- _INPUT DATA_:
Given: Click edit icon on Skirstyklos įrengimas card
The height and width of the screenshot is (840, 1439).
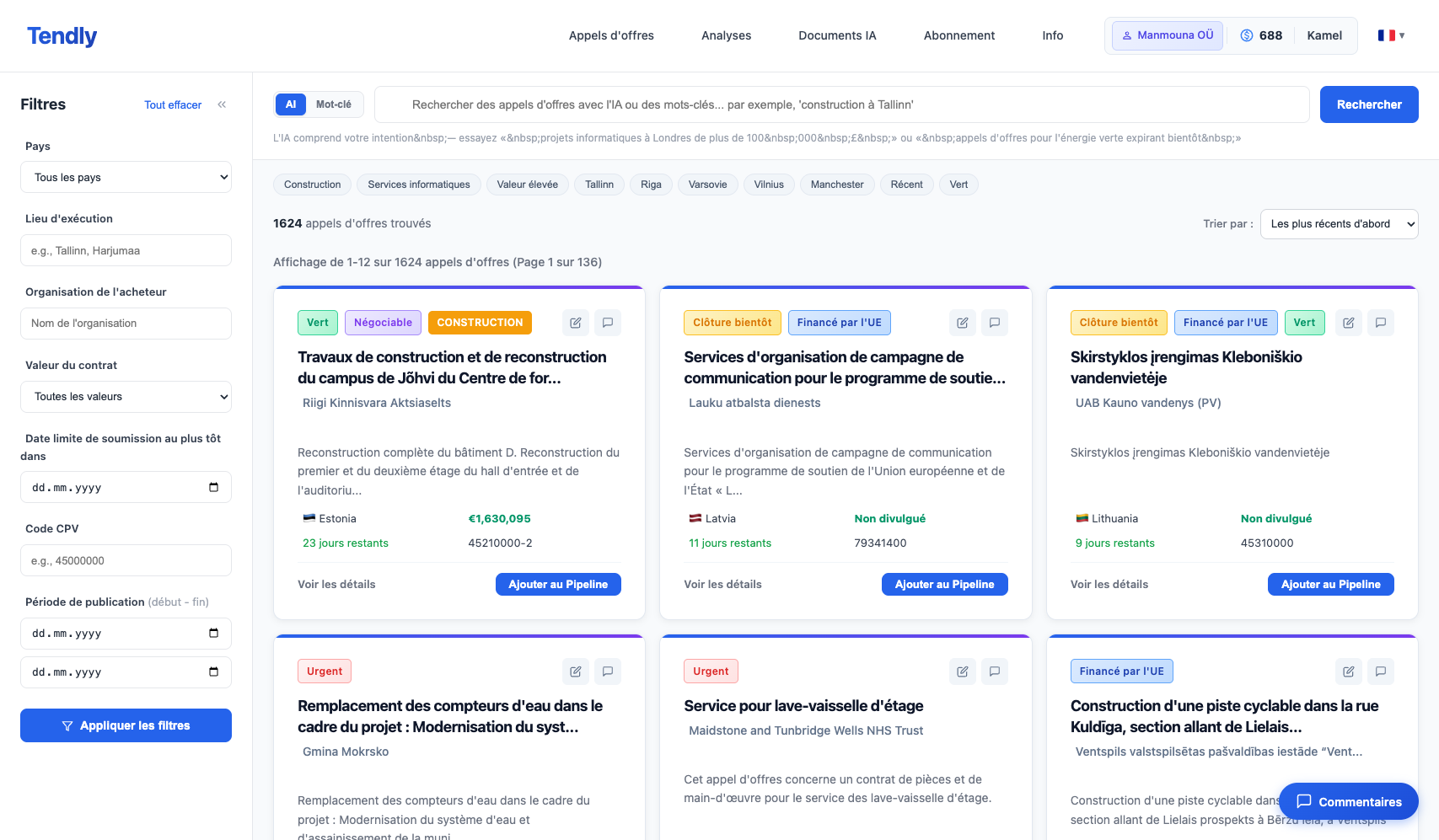Looking at the screenshot, I should pos(1349,323).
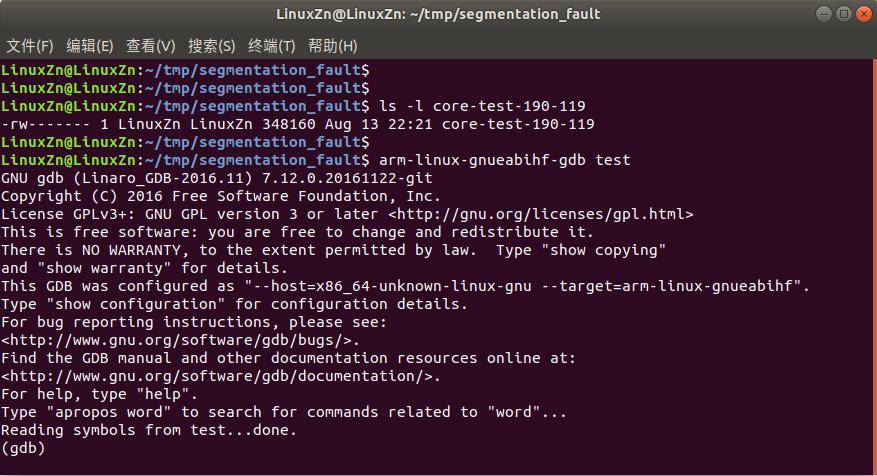Open the 终端(T) menu
The image size is (877, 476).
click(271, 46)
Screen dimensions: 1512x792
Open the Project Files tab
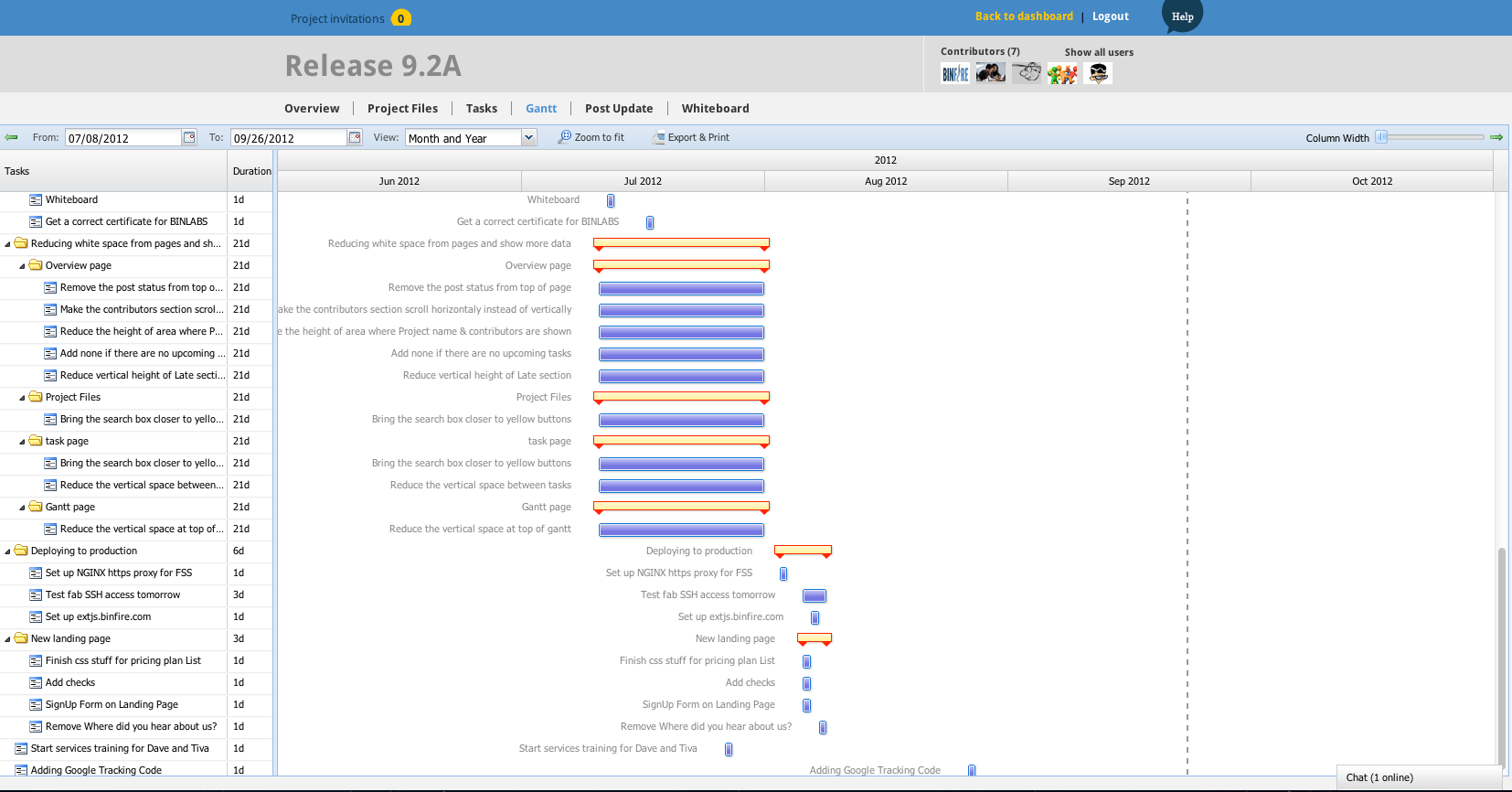point(402,108)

- _THE TASK_:
All entries need repeating exactly, but without the pictures.

- _RESULT BELOW_:
Given: Click edit icon on Skirstyklos įrengimas card
The height and width of the screenshot is (840, 1439).
Looking at the screenshot, I should pos(1349,323).
Open the 终端(T) menu
The image size is (877, 476).
click(271, 46)
Screen dimensions: 1512x792
Open the Project Files tab
point(402,108)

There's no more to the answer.